Importantly, Ritzen did not immediately appeal the bankruptcy court’s decision, rather it filed and pursued a proof of claim in Jackson’s bankruptcy case. The bankruptcy court, however, ultimately denied Ritzen’s claim after finding that Ritzen (and not Jackson) had breached the underlying contract.
Ritzen subsequently filed two appeals to the district court: one challenging the bankruptcy court’s denial of its motion to lift stay, and the second challenging the bankruptcy court’s decision on the merits of its contract claim. The district court rejected both appeals. It found that the appeal of the lift stay denial was untimely and affirmed the bankruptcy court’s determination on the merits of the contract claim. Ritzen then appealed both decisions to the Sixth Circuit.
The Sixth Circuit affirmed both decisions. Addressing first the appeal of the lift stay order, it held that an order denying stay relief is a final order that must be appealed within fourteen days pursuant to Bankruptcy Rule 8002(a). The Court then proceeded to unpack the concept of a “final order” in the context of bankruptcy. It noted that many courts had taken the “loose finality in bankruptcy as a license for judicial invention” leading to a series of vague and impossible to apply tests. Seeking to clarify the appropriate test, the Court first turned to the text of the bankruptcy appeals statute, 28 U.S.C. § 158(a), which provides: “The district courts of the United States shall have jurisdiction to hear appeals from final judgments, orders, and decrees [and certain interlocutory orders] of bankruptcy judges entered in cases and proceedings . . . .” The Court explained that “Congress specifically extended the scope of appellate jurisdiction in bankruptcy” by including “orders and decrees” as well as “cases and proceedings” in the statutory text. While in ordinary litigation, parties can only appeal final decisions where a court has disposed of every claim for relief in the case, the bankruptcy appeals statute embodies a different standard whereby a party may seek appellate review at the conclusion of a “proceeding” which is a “discrete dispute” within the overall bankruptcy case. As the Court explained, “[a] bankruptcy case is an aggregation of individual disputes, many of which could be entire cases on their own.” Resolving discrete disputes prior to the conclusion of the overall bankruptcy case, according to the Court, allows the pieces of the bankruptcy “puzzle” to be put together over time.

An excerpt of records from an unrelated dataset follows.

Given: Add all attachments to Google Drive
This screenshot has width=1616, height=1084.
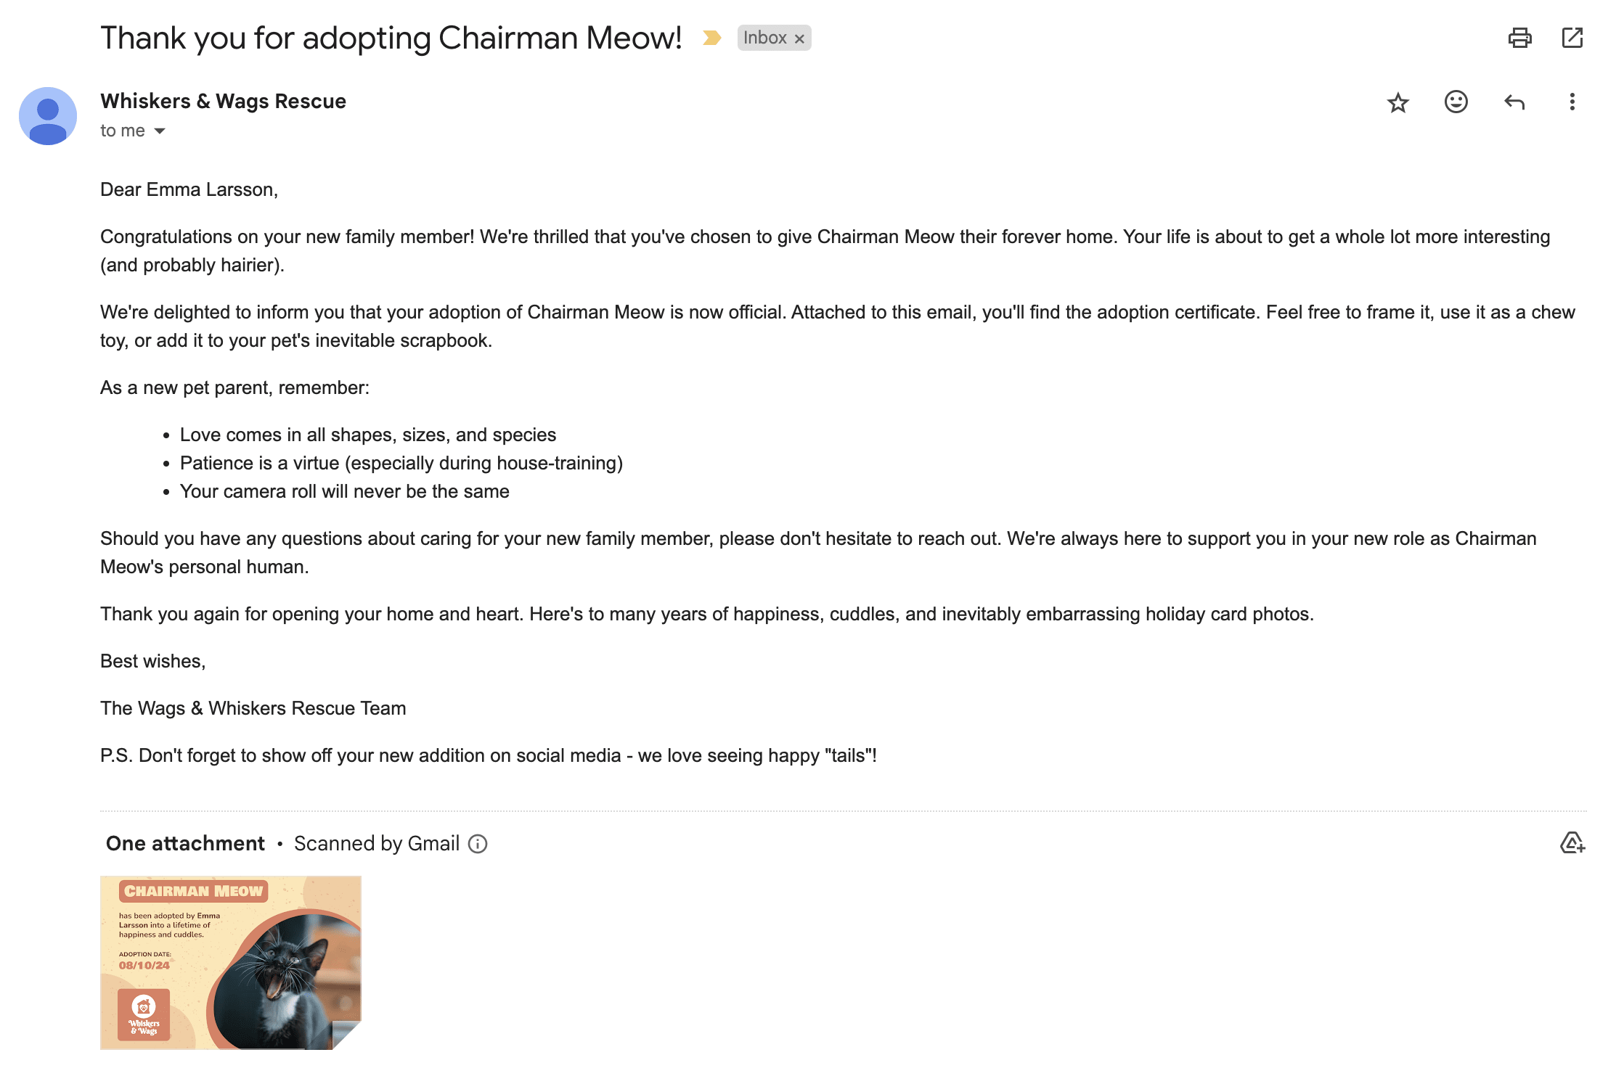Looking at the screenshot, I should tap(1572, 843).
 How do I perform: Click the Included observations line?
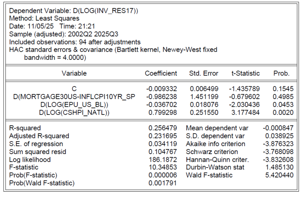tap(75, 42)

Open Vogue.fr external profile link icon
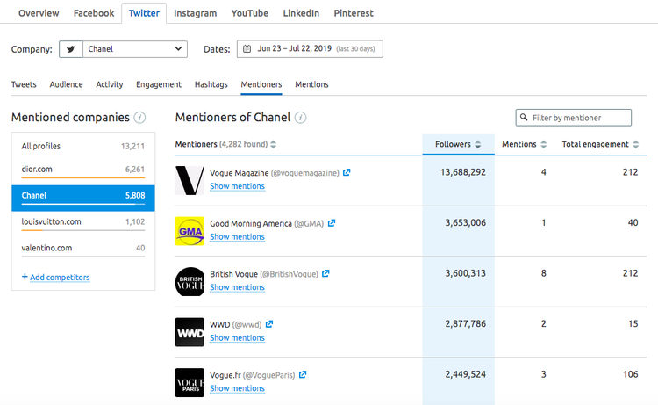(x=303, y=374)
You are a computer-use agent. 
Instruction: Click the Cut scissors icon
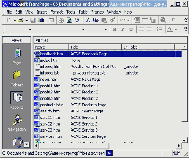87,20
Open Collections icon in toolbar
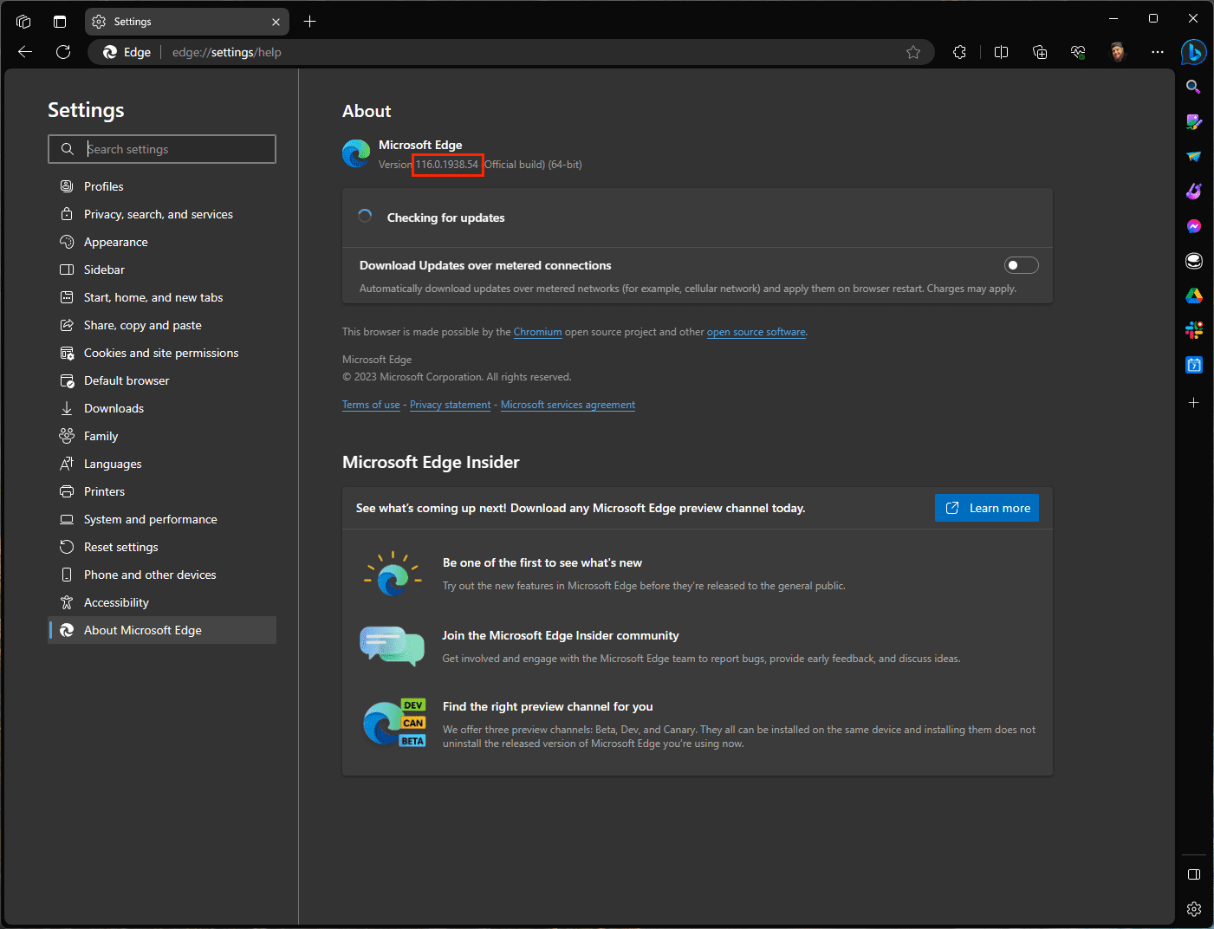 [1040, 52]
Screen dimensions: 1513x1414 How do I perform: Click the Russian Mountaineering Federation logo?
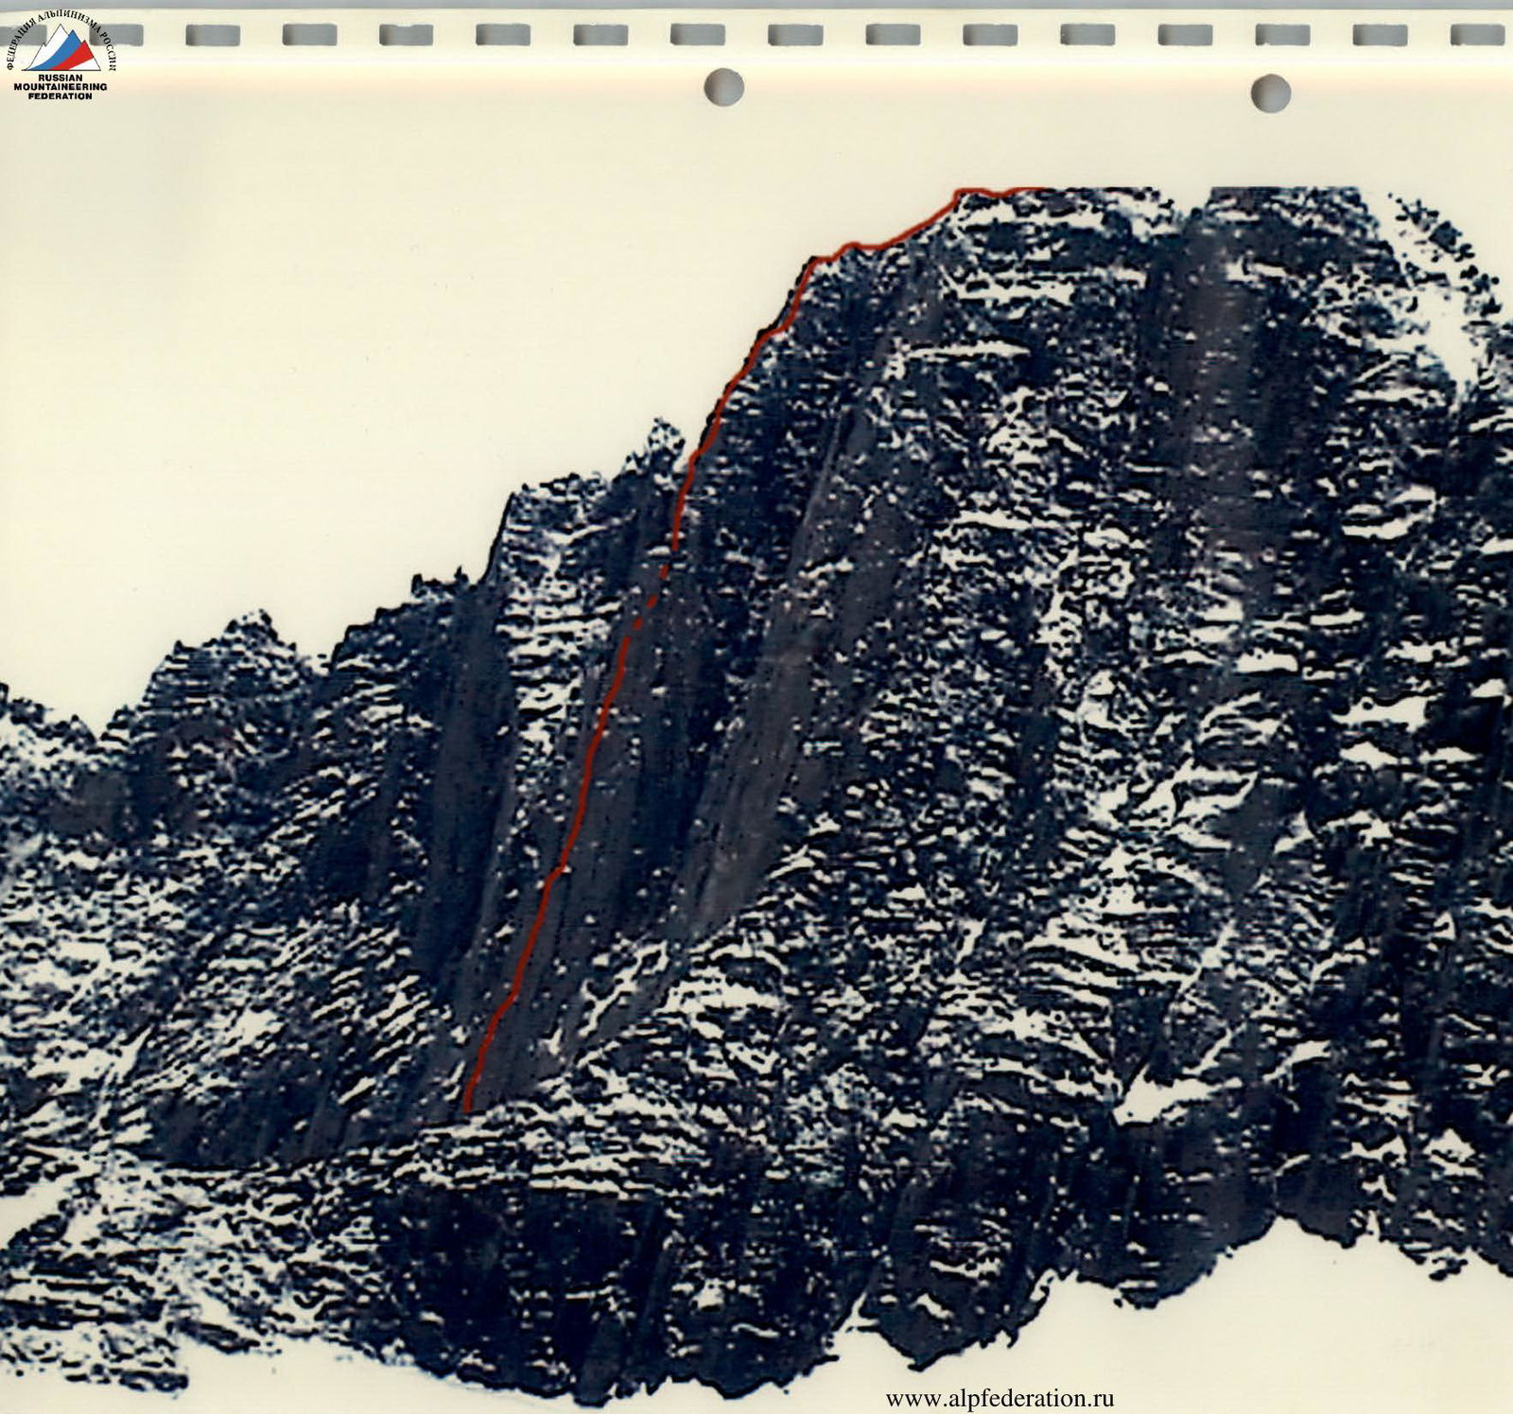61,57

Applying this framework, the Sixth Circuit affirmed the district court’s decision that the appeal of the denial of stay relief was untimely. The Sixth Circuit first found that a motion for stay relief and its determination was a distinct “proceeding” within the larger bankruptcy case—thus, “akin to a case within a case.” In Ritzen’s case, that proceeding began with Ritzen’s motion to lift the stay, proceeded through notice and a hearing, and concluded with the bankruptcy court’s determination of whether the legal standard for relief from the automatic stay was satisfied, which, in Ritzen’s case resulted in a denial.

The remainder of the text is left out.